Nach der Begrüßung am Platz des Stelldicheins wird die Meute zum Anlegeplatz für die erste Schleppe geführt. Erst wenn die Hunde sicher auf der Fährte sind, folgen die Reiter. Eine Jagd ist kein Wettrennen. Der Vordermann wird nicht überholt. Die Jagdstrecke führt je nach Jahreszeit über eine Entfernung von zehn bis zwanzig Kilometern, die aufgeteilt sind in verschiedene Schleppen. Schrittpausen dazwischen und Stopps dienen der Erholung der Meute und von Reitern und Pferden. Die letzte Schleppe endet mit dem "Halali!". Dazu wird die Meute geschlossen an einen Platz geführt, wo die Zuschauer inzwischen eingetroffen sind und die "Curée" (frz. die Beute) vorbereitet ist. Die Reiter sitzen ab und bilden mit ihren Pferden an der Hand einen Halbkreis um die Hunde, und wenn der Master die Curée freigegeben hat, ziehen sie ihre Kappe und rufen "Halali, Halali" (frz für ha la lit, da liegt er.) Danach nehmen die Reiter zu Fuß ohne Pferd aus der Hand der Gastgeberin oder einer Dame, die besonders geehrt werden soll, den Bruch entgegen. Wenn Pferde und Hunde angemessen versorgt sind, klingt der Tag mit einem Beisammensein aus.
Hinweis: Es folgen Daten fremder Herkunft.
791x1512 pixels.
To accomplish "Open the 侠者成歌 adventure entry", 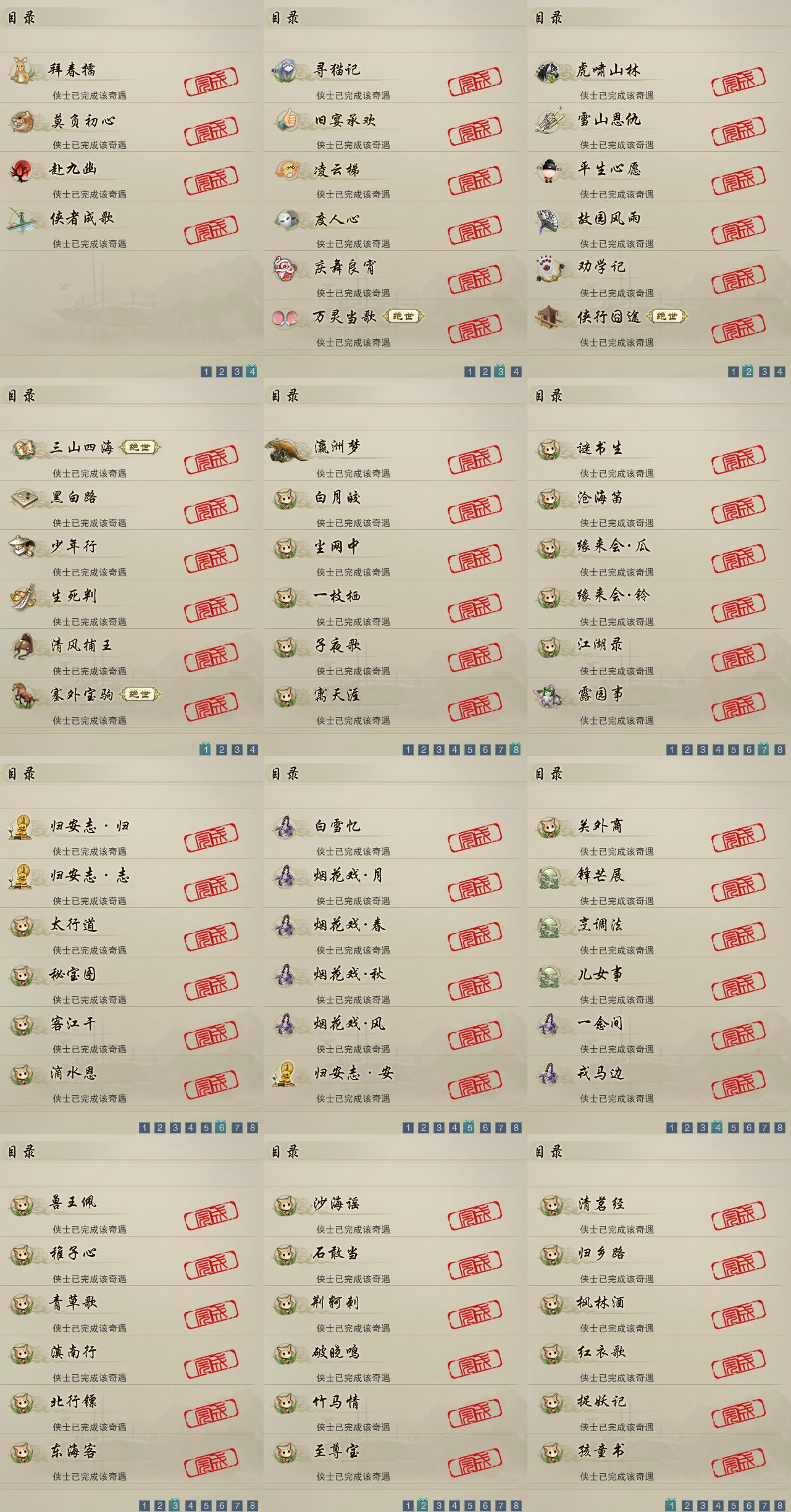I will tap(132, 226).
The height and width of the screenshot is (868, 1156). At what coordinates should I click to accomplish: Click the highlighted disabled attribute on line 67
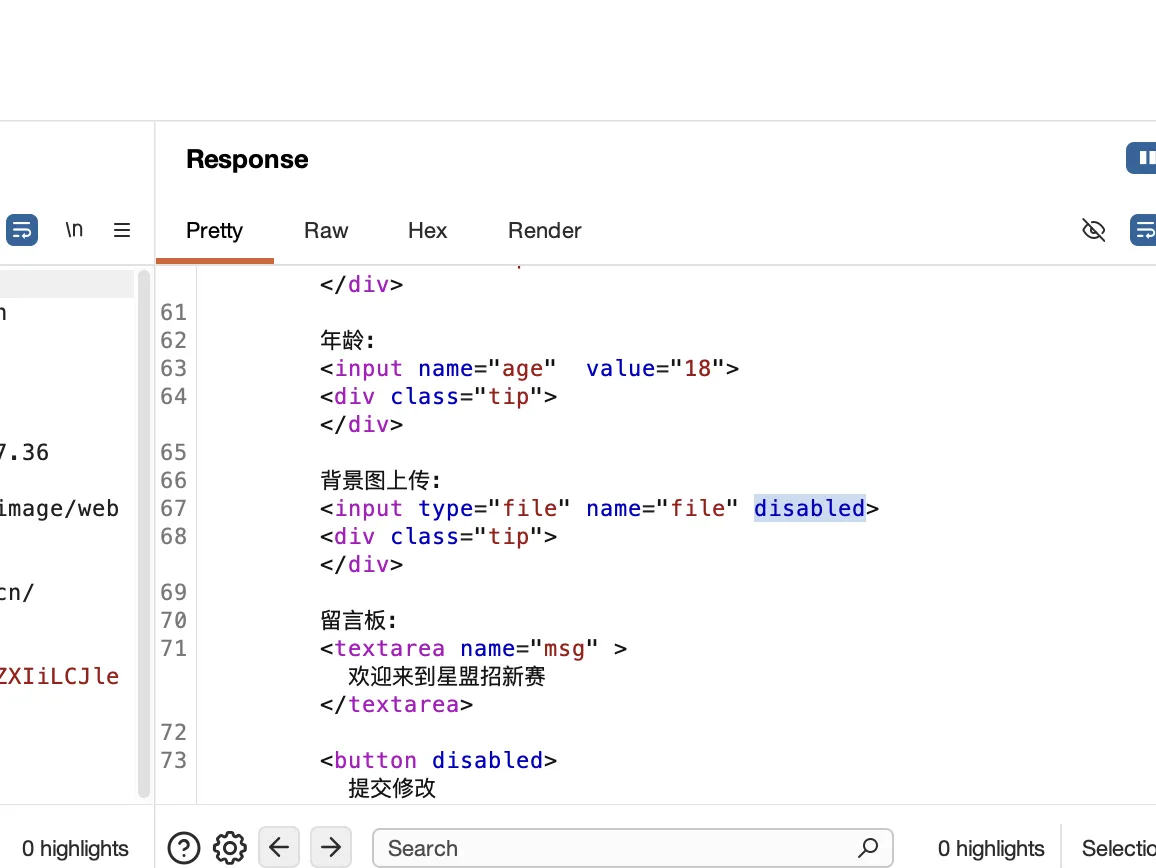pyautogui.click(x=809, y=508)
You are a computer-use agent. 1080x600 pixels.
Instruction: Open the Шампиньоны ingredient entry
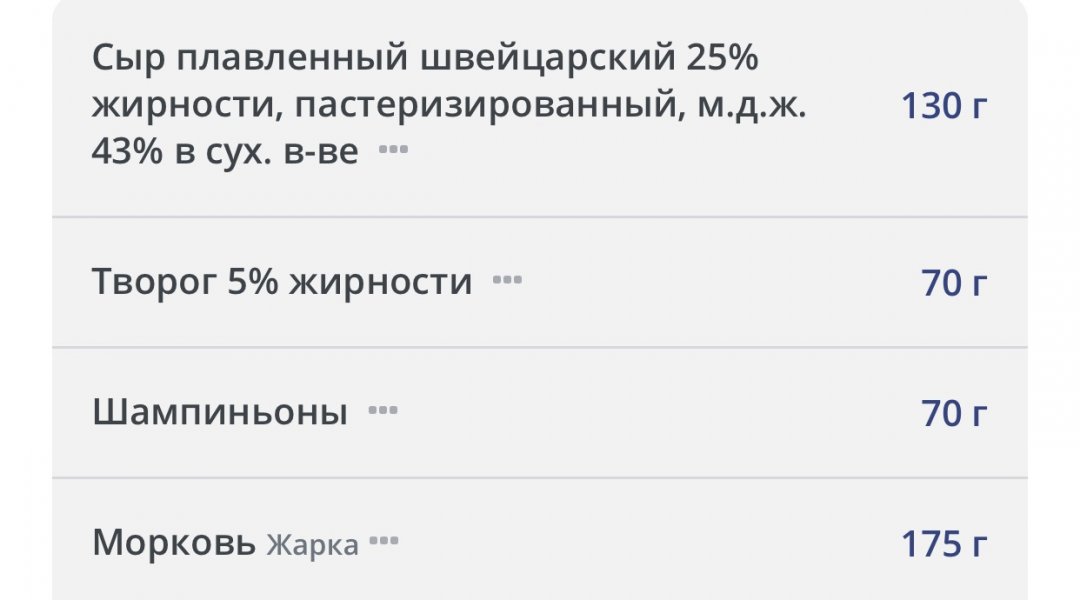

Auf der Jagd als Zuschauer
Zuschauer sind immer gern gesehen. Man fährt entweder mit dem eigenen Fahrzeug zu Stellen im Gelände, an denen man die Hunde und die Reiter besonders gut beobachten kann, oder der Veranstalter stellt als Transportmittel einen geländegängigen Kleinbus oder auch eine zünftige Kutsche. Immer ist die Zuschauerkolonne von einem Ortskundigen geführt. Wichtige Regel für Zuschauer: nie die Schleppe kreuzen, die der Schleppenleger gelegt hat, damit die Hunde bei ihrer Fährtenarbeit nicht abgelenkt werden. Wer seinen eigenen Hund mitbringt, sollte ihn an der Leine halten, damit die Meute nicht plötzlich Zuwachs bekommt.
Die Musik
Die Jagdreiterei in deutscher und französischer Tradition ist eng verbunden mit Hornsignalen. In England wird ausschliesslich ein kurzes Rufhorn für den Appell der Hunde benutzt. Aber wer in Deutschland oder Frankreich die Signale für die verschiedenen Wildarten und Ereignisse zuzuordnen weiß, der kann auch über weite Entfernungen den Verlauf der Jagd akustisch verfolgen. Die schönste Jagdmusik liefern die ES-Hörner ("Deutsches Horn") oder die noch größeren französischen Trompes de Chasse, die in D-Dur gestimmt sind.